Please count how many lines in the entries below contain "Policy" and reply with the figure alone.
*****
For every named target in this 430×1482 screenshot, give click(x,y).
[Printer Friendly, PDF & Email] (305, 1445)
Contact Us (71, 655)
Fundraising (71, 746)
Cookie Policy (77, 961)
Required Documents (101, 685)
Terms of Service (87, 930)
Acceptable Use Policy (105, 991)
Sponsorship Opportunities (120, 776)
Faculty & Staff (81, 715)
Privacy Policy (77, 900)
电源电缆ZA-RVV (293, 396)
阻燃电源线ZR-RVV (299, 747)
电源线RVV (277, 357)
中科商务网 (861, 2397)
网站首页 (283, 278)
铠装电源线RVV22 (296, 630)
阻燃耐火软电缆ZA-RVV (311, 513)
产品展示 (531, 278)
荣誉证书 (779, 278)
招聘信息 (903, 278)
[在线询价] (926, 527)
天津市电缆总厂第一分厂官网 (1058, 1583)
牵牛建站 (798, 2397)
*****
> [RESPONSE TO THE EXERCISE]:
3